A relational database and analytical query suite over Premier League data, analyzing Arsenal FC's 2022–23 season and evaluating 2023–24 transfer targets - with hands-on index design and query-performance optimization measured via
EXPLAIN ANALYZE.
Stack: PostgreSQL · SQL (DDL/DML) · Python (data cleaning) · ER modeling Domain: Databases · SQL · Query optimization · Sports analytics
Evaluate Arsenal FC's on-field performance and assess incoming player transfers using a properly normalized relational database - and demonstrate how indexing changes query performance at scale.
Kaggle "Player Scores" dataset - 9 tables: games, game events, appearances, clubs, club games, players, player valuations, competitions, and more.

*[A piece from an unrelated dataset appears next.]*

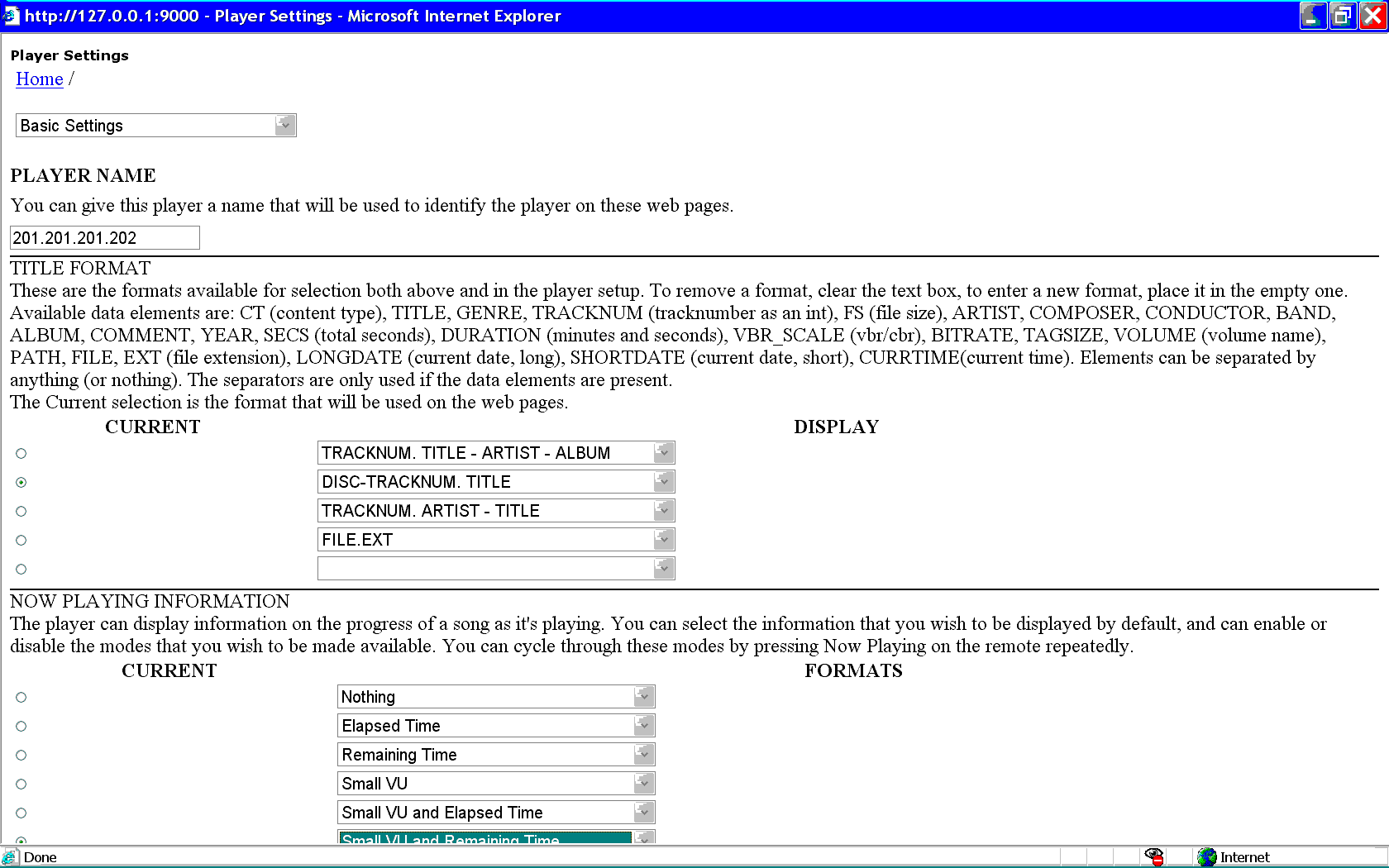Choose the Elapsed Time radio button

- Schema design: ER diagrams and a normalized 9-table schema (
DDL_statement.sql). - Data loading: Python cleaning script +
DML_statement.sql. - Analytical queries: goal rates, player contributions, match outcomes, transfer evaluation.
- Indexing & optimization: B-tree and composite indexes (e.g.
appearances(player_id),appearances(game_id, goals),appearances(date),club_games(club_id)).
Query 1 was benchmarked in two states to quantify the impact of indexing:
- Before any statistics collection or indexing
- After statistics + indexes
Execution plans were compared with EXPLAIN ANALYZE to show the cost/time reduction from index usage.
Responsible for data preparation, ER diagram design, and dataset import (CIS 556 Database Systems, team of 3).
SQL scripts (DDL, DML, analysis queries, indexing) and the final report are in this folder.